Let $A$ be a real-valued, square matrix and define its 2-norm as:
$$||A||_2 = \sqrt{\max_i\lambda_i(AA^T)}$$
where $\lambda_i(AA^T)$ denotes the $i^{th}$ eigenvalue of the product $AA^T$.
Now presume I have a product of $k$ matrices:
$$\phi_k = A_1A_2 \cdots A_k, k \in [0,1,...,k]$$
Since the 2-norm is submultiplicative, I know that, for finite $k$:
$$||\phi_k||_2 \le ||A_1||_2\times||A_2||_2\times \cdots \times ||A_k||_2$$
Let us now further assume that $||A_k||_2 \lt 1 \forall k$.
Is this statement true:
$$||\lim_{k \rightarrow \infty} \phi_k||_2 = 0$$
I suspect that it is, but that's only because I'm extrapolating the condition for the norm of $\phi_k$ when $k$ is finite. I know it is true if all of the $A_k$'s were the same, since I'd just do an eigendecomposition (remember my matrices are both real and square). However, it's the case where the $A_k$'s are different that causes me alarm.

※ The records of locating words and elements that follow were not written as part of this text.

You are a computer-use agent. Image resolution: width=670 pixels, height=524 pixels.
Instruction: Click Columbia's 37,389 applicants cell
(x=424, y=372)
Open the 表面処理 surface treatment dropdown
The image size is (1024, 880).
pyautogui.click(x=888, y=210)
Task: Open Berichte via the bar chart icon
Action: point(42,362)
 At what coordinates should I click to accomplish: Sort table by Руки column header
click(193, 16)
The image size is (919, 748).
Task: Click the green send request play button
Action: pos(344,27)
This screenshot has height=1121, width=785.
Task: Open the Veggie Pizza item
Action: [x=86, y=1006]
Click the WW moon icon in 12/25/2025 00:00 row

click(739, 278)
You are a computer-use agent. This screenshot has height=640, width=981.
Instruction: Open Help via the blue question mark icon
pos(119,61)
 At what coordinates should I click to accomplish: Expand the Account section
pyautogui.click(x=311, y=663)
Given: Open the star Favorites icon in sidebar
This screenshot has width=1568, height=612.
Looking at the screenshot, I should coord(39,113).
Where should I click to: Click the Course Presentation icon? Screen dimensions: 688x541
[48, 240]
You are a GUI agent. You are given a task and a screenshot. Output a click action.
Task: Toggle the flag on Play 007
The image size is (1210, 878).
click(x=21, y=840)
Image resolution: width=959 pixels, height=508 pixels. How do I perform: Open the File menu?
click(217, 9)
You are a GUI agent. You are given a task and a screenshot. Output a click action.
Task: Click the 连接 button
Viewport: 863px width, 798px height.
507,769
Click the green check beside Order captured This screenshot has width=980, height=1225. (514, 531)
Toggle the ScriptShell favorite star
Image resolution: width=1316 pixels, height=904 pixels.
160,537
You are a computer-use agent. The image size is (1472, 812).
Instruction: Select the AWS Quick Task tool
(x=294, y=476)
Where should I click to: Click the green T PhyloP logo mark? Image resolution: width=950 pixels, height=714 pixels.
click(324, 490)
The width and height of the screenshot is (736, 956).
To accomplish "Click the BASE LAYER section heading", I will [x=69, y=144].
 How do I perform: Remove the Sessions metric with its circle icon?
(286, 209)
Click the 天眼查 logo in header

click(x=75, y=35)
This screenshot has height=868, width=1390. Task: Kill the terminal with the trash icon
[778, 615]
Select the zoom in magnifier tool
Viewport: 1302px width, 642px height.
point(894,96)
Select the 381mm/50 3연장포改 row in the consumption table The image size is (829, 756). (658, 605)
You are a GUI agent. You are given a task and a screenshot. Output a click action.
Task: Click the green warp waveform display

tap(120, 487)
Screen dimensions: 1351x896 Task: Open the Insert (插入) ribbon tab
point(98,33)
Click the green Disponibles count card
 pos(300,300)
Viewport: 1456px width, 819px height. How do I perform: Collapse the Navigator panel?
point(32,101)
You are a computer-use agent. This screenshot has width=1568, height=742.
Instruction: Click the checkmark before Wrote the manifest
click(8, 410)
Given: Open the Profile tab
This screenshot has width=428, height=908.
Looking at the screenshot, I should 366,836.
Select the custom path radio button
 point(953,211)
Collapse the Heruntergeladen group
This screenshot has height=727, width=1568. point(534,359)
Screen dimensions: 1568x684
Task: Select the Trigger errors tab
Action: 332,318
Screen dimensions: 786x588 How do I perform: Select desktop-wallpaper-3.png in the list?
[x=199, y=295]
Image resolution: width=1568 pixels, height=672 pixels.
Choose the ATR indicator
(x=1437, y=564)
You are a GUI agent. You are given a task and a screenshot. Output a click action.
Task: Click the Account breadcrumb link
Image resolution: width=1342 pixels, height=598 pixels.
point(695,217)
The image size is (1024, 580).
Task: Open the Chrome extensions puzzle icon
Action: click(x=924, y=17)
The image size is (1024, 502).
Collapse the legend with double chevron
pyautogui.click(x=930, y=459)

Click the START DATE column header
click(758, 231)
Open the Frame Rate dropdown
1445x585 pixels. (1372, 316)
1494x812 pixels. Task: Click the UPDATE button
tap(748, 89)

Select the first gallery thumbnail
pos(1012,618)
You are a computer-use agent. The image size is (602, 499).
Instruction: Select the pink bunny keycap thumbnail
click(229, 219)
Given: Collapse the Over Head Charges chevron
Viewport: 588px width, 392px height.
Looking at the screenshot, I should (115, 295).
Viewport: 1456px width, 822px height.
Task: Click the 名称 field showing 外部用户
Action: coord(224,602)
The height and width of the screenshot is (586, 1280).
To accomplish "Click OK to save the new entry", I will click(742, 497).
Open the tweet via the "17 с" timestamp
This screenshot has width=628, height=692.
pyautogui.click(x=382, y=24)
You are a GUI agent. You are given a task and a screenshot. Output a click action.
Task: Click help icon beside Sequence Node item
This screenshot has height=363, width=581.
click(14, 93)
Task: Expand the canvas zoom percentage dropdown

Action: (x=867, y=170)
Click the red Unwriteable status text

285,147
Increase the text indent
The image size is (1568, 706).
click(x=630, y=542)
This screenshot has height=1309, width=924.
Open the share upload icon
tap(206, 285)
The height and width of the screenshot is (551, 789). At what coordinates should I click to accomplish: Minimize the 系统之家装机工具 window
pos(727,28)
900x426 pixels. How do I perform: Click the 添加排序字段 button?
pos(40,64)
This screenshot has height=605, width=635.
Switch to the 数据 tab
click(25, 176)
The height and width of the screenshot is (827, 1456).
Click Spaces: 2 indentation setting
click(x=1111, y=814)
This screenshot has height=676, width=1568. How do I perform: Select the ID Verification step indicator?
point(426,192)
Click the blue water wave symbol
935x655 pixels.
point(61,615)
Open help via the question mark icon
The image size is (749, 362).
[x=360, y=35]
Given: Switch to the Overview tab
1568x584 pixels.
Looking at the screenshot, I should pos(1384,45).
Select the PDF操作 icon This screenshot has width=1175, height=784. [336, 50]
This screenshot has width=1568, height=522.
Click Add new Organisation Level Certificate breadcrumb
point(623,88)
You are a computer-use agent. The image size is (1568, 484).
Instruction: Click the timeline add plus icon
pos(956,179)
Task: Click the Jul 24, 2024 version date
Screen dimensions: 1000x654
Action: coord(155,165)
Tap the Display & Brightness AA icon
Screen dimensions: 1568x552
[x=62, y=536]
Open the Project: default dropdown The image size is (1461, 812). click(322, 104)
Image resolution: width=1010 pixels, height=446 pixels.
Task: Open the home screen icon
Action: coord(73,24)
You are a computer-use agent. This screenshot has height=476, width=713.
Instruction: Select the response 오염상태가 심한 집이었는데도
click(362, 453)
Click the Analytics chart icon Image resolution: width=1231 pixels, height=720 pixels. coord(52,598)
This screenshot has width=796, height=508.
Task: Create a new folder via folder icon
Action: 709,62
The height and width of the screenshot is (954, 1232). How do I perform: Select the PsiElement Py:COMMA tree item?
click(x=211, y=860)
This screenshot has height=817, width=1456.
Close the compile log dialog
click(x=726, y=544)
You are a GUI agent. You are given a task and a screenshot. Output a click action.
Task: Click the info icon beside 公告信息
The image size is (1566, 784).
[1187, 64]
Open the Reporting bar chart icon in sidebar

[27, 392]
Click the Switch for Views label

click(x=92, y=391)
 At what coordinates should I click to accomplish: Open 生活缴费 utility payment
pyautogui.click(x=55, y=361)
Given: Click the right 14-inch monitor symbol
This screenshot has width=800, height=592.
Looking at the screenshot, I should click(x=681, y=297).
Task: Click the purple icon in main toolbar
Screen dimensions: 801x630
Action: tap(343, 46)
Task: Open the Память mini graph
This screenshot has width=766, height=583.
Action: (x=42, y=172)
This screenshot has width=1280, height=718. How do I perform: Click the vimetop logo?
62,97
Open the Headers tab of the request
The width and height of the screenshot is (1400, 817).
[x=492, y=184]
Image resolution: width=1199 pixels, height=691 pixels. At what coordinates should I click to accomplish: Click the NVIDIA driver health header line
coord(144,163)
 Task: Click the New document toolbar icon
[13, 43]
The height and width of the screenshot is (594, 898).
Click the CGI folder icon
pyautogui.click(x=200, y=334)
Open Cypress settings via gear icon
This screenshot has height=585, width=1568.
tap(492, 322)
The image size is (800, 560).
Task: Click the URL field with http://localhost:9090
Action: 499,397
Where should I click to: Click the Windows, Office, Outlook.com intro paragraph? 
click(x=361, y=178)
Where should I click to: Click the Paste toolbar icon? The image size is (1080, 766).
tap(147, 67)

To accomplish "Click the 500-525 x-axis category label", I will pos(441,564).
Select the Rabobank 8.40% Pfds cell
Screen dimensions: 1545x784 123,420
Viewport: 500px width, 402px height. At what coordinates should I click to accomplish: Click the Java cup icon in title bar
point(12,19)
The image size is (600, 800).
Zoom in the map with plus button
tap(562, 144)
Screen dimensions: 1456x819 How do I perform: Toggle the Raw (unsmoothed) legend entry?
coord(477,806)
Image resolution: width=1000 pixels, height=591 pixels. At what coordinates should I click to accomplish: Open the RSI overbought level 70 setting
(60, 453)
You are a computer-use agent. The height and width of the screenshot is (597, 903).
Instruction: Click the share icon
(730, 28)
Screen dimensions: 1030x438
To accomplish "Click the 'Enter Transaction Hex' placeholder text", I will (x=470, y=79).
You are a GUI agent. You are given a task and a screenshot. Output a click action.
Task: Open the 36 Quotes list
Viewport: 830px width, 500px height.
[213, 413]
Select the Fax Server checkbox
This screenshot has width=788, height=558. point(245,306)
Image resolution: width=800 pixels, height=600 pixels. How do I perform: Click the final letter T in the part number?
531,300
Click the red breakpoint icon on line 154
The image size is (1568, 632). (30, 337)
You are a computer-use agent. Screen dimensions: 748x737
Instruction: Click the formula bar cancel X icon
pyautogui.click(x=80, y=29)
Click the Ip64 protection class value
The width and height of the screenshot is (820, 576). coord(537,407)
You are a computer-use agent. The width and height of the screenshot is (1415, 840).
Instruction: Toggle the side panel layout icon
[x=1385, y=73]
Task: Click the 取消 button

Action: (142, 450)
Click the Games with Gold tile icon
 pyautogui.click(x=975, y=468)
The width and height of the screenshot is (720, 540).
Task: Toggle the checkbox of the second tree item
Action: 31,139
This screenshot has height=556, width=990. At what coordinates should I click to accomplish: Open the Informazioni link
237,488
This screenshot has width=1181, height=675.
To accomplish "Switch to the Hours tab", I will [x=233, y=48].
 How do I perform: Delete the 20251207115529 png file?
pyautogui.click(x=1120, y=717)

If I have understood your question correctly, then your statement fails to hold for $1 \times 1$ matrices, let alone the $n \times n$ case. In particular, if we take $$ a_k = e^{-1/2^k}, \quad k = 0,1,\dots $$ Then we have $\lim_{k \to \infty}\|\phi_k\| = \lim_{k \to \infty}\prod_{j=1}^k a_j = e^{-2} \neq 0$.